Objective: Please count the lines below that contain the string "should", and give only that number.

Dataset records:

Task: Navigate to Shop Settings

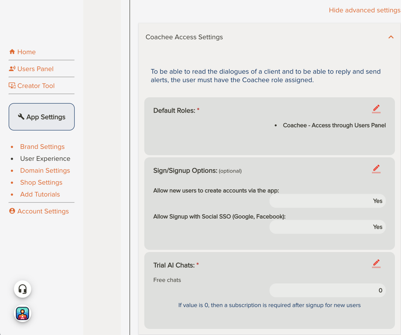Action: click(x=41, y=183)
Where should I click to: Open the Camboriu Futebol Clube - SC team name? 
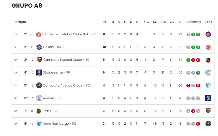(x=67, y=60)
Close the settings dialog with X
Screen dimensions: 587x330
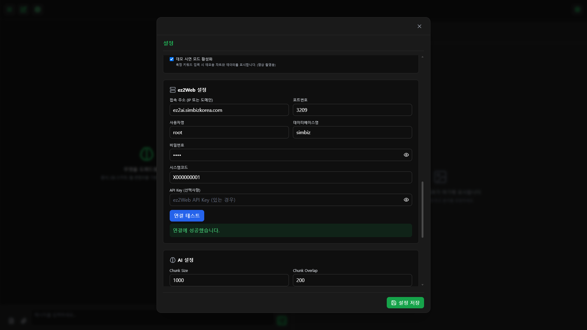click(419, 26)
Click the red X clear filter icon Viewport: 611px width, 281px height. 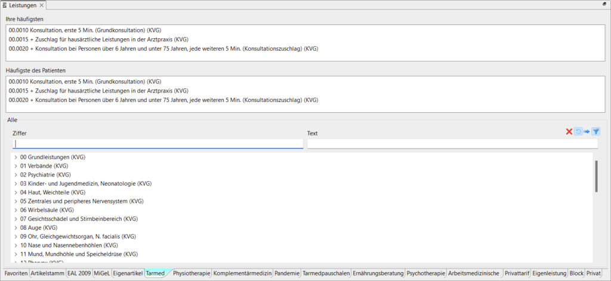click(569, 132)
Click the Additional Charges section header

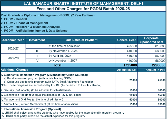[15, 70]
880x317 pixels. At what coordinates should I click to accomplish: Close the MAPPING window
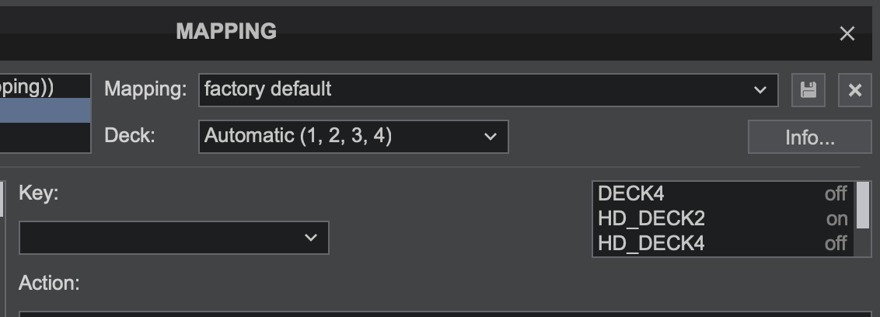pos(847,33)
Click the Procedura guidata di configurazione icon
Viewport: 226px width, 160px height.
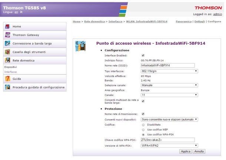click(x=7, y=87)
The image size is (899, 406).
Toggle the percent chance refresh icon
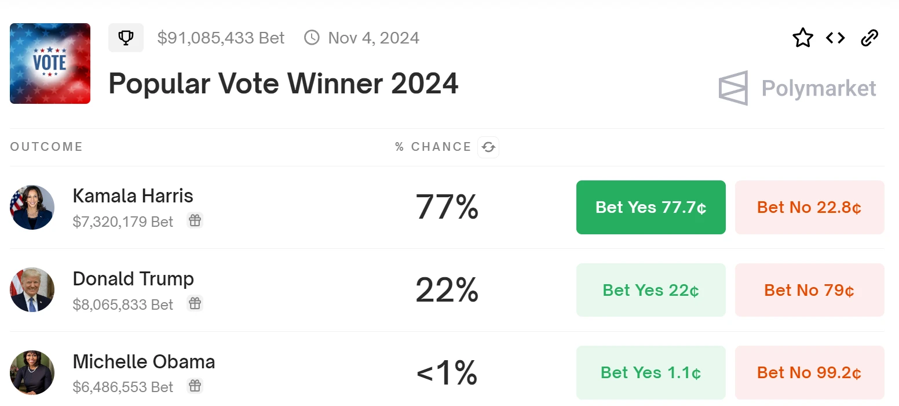point(488,147)
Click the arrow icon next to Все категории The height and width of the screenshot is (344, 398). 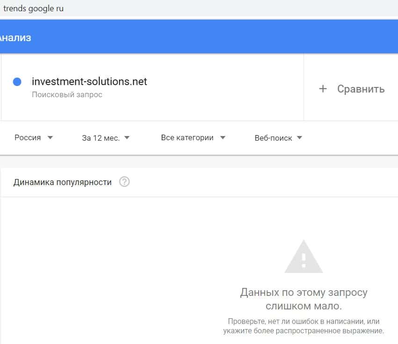coord(223,138)
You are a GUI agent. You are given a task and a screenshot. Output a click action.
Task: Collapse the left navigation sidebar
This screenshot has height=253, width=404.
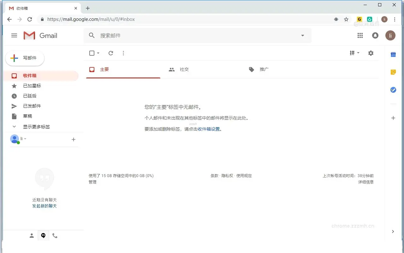click(14, 35)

Response to this exercise: 2